--- Supplied records ---

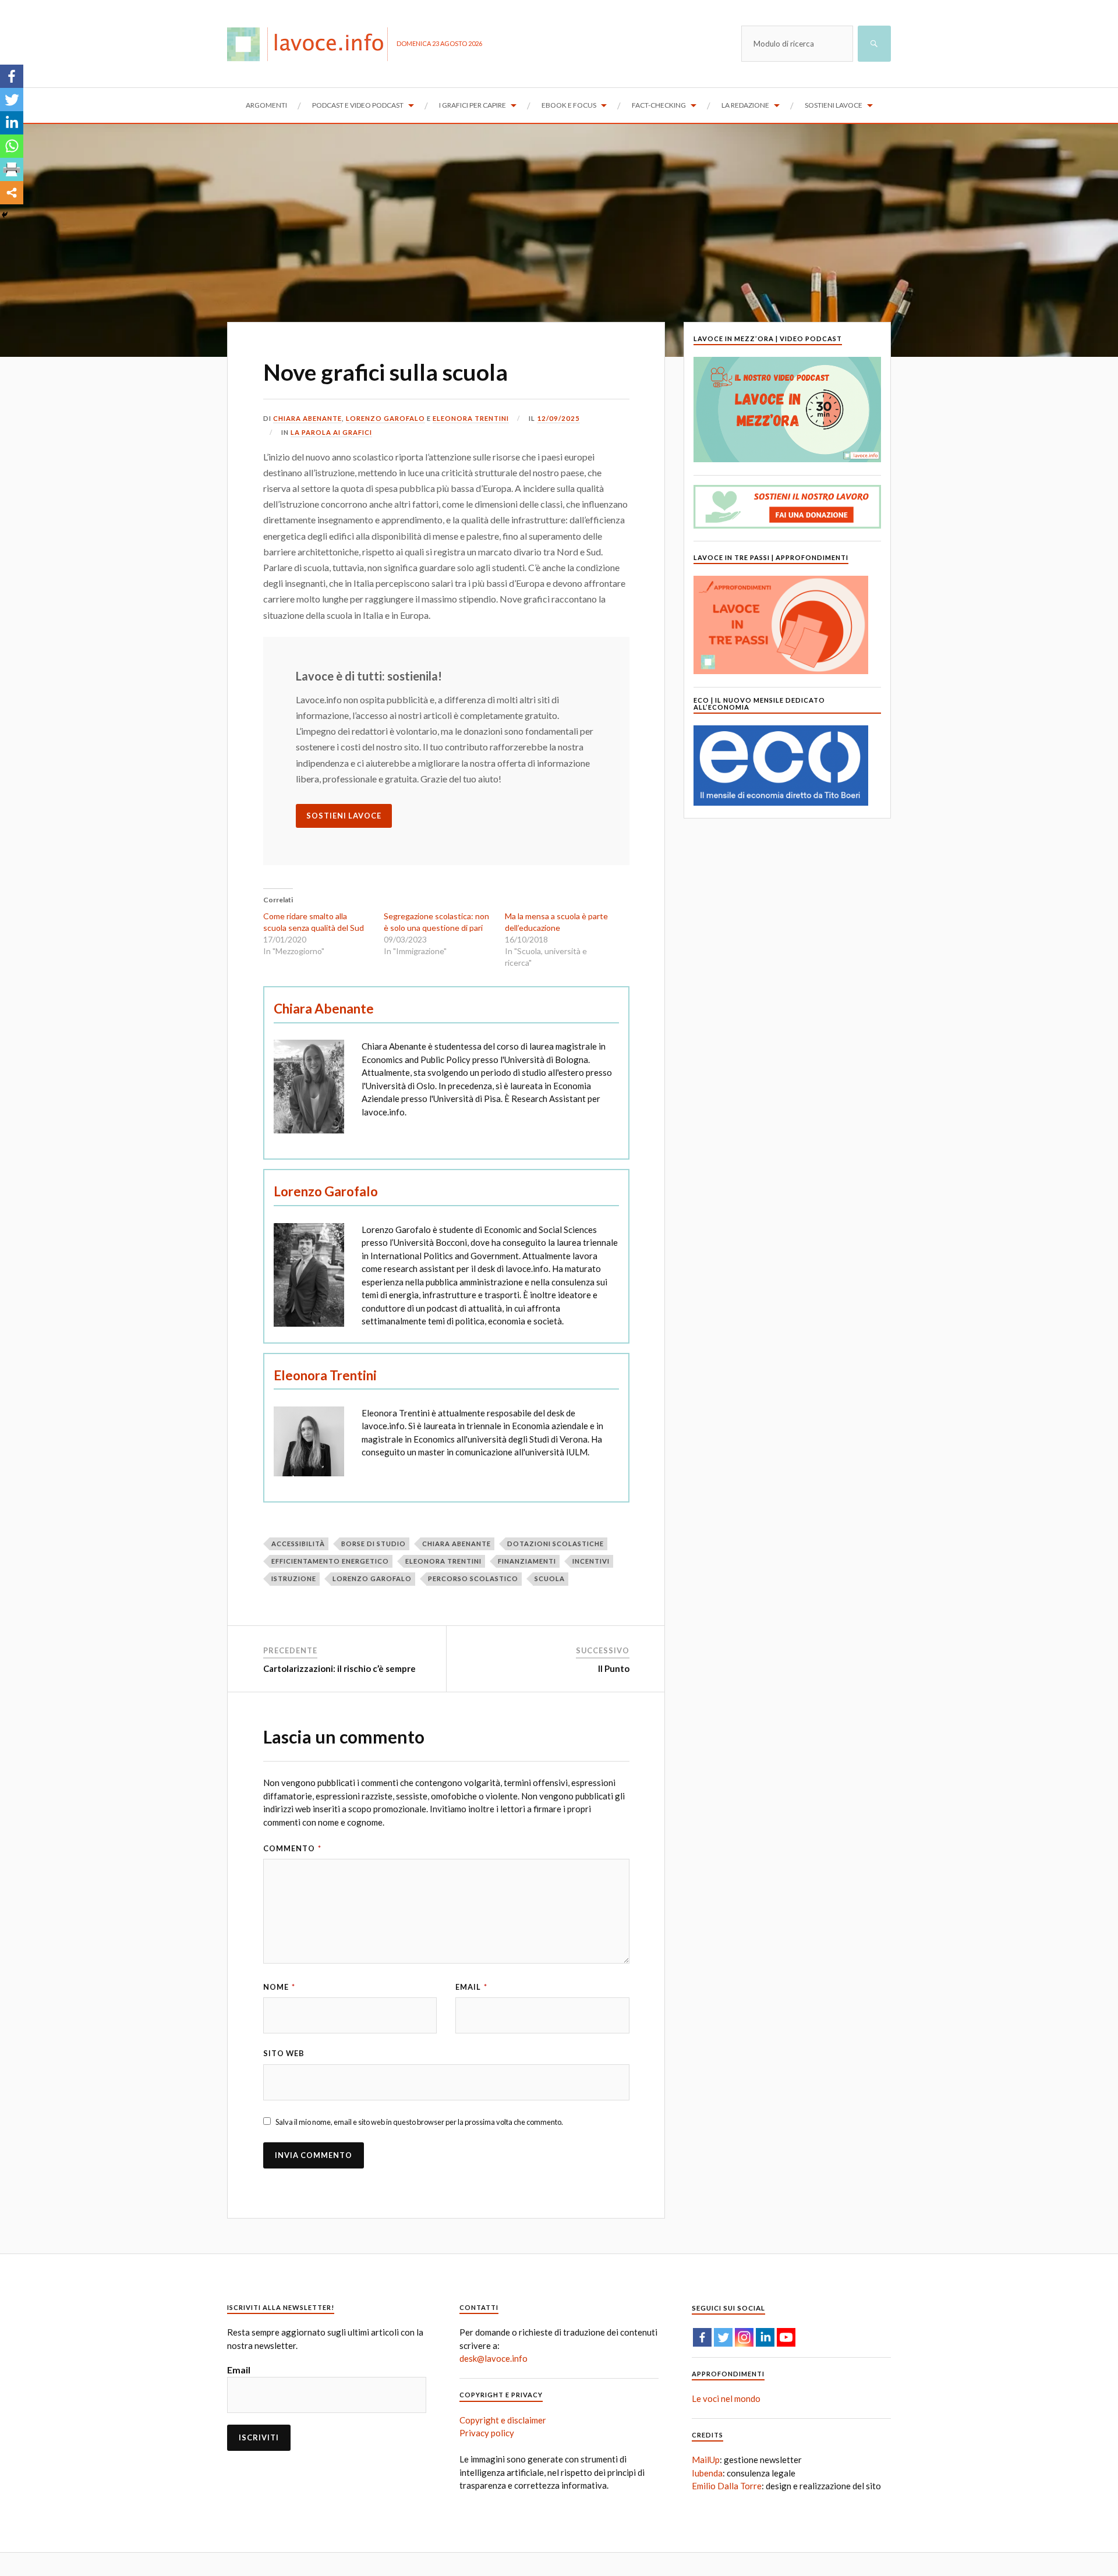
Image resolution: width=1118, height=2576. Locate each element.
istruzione (293, 1578)
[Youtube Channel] (786, 2337)
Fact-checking (659, 105)
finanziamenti (527, 1561)
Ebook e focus (569, 105)
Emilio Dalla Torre (727, 2486)
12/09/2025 (558, 418)
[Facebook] (11, 76)
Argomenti (266, 105)
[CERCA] (874, 44)
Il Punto (613, 1668)
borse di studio (373, 1543)
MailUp (706, 2459)
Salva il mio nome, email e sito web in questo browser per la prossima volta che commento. (419, 2122)
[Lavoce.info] (312, 43)
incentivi (591, 1561)
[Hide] (4, 214)
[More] (11, 192)
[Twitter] (11, 99)
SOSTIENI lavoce (343, 815)
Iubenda (707, 2473)
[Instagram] (744, 2337)
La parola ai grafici (331, 432)
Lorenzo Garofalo (385, 418)
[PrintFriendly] (11, 169)
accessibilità (298, 1543)
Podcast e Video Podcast (358, 105)
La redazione (745, 105)
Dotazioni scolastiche (555, 1543)
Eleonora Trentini (471, 418)
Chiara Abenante (307, 418)
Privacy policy (486, 2433)
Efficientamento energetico (330, 1561)
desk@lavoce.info (493, 2358)
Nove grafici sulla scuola (385, 372)
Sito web (284, 2053)
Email (471, 1987)
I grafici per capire (472, 105)
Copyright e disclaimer (502, 2420)
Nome (279, 1987)
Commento (292, 1848)
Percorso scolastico (473, 1578)
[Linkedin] (11, 122)
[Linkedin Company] (765, 2337)
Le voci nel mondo (726, 2398)
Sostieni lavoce (833, 105)
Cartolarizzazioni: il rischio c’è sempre (339, 1668)
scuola (550, 1578)
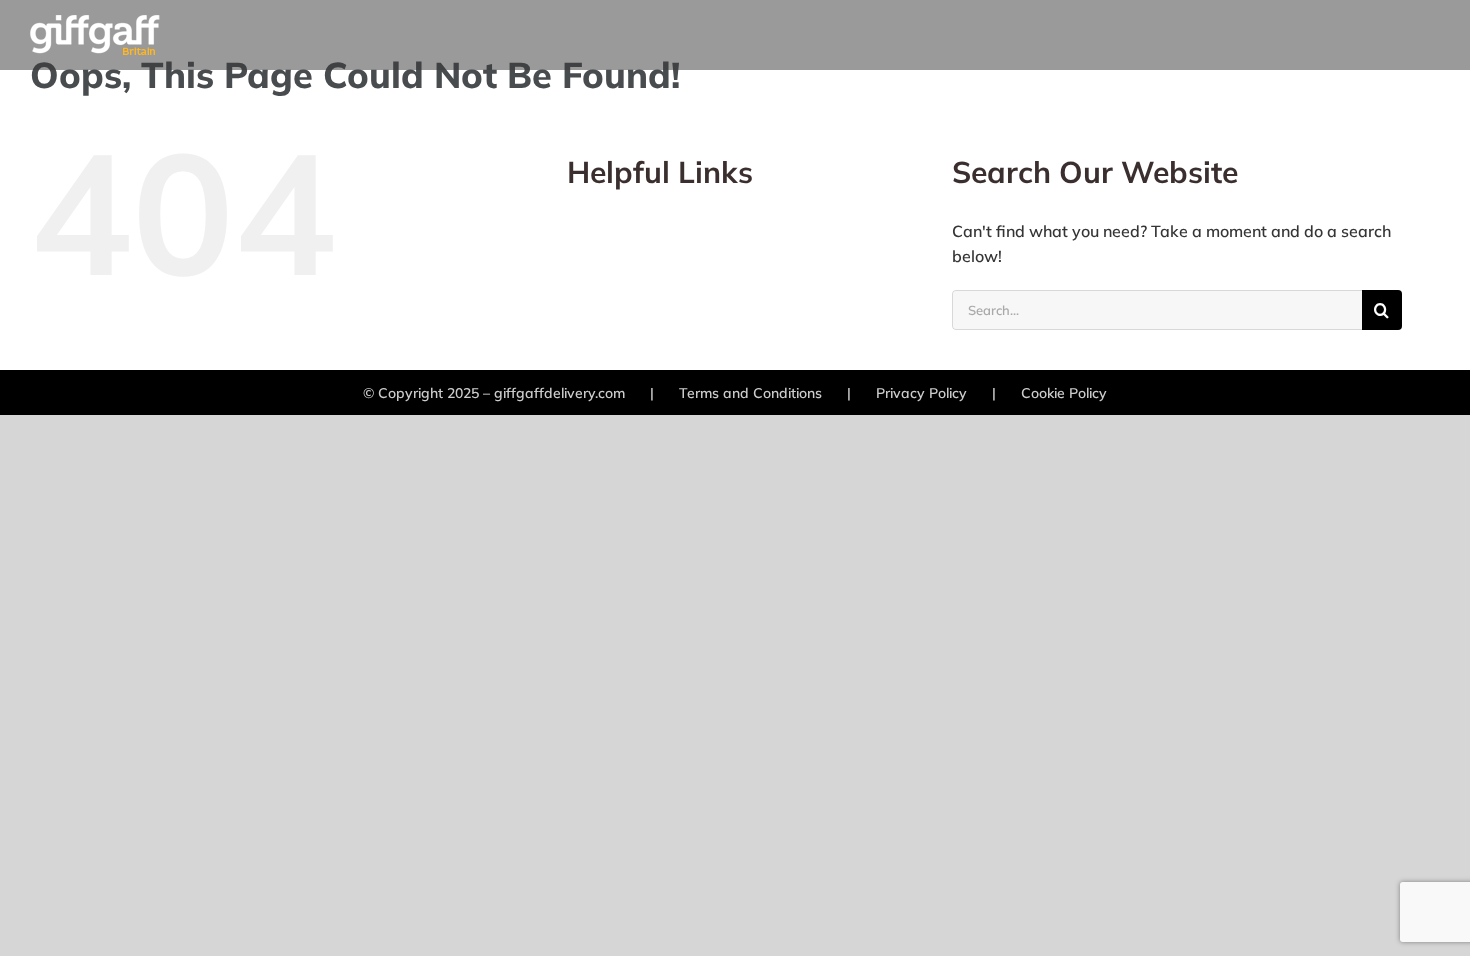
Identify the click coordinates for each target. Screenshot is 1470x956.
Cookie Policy (1064, 393)
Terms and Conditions (750, 393)
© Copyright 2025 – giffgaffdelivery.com (494, 393)
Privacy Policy (921, 393)
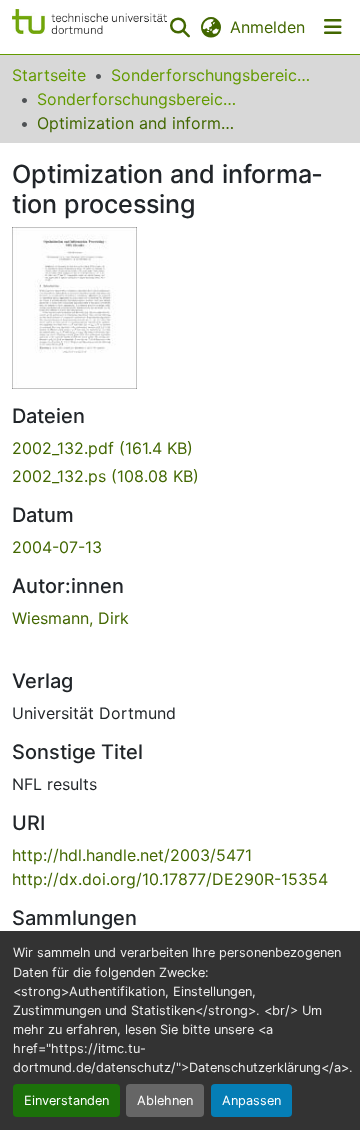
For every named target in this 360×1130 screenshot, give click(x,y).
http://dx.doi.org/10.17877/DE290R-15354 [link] (170, 879)
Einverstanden (66, 1100)
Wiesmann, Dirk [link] (70, 618)
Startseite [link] (49, 75)
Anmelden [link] (267, 27)
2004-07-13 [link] (57, 547)
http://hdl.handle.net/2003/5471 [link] (132, 855)
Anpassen (251, 1100)
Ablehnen (165, 1100)
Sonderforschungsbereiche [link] (211, 75)
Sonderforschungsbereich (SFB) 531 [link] (137, 99)
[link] (180, 448)
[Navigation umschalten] (333, 27)
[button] (89, 27)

---

▶ [Exercise]:
Once you find the line containing "I grafici per capire (472, 105)", transcribe it and each line after it to the end of the records exactly, and leave out the pictures.

▶ [Output for this task]:
I grafici per capire (472, 105)
Copyright e disclaimer (502, 2420)
Nome (279, 1987)
Commento (292, 1848)
Percorso scolastico (473, 1578)
[Linkedin] (11, 122)
[Linkedin Company] (765, 2337)
Le voci nel mondo (726, 2398)
Sostieni lavoce (833, 105)
Cartolarizzazioni: il rischio c’è sempre (339, 1668)
scuola (550, 1578)
Identify the click coordinates for each target. Screenshot is 1470x956.
Cookie Policy (1064, 393)
Terms and Conditions (750, 393)
© Copyright 2025 – giffgaffdelivery.com (494, 393)
Privacy Policy (921, 393)
For every named target in this 360×1130 screenshot, give click(x,y).
http://dx.doi.org/10.17877/DE290R-15354 [link] (170, 879)
Einverstanden (66, 1100)
Wiesmann, Dirk [link] (70, 618)
Startseite [link] (49, 75)
Anmelden [link] (267, 27)
2004-07-13 [link] (57, 547)
http://hdl.handle.net/2003/5471 [link] (132, 855)
Anpassen (251, 1100)
Ablehnen (165, 1100)
Sonderforschungsbereiche [link] (211, 75)
Sonderforschungsbereich (SFB) 531 [link] (137, 99)
[link] (180, 448)
[Navigation umschalten] (333, 27)
[button] (89, 27)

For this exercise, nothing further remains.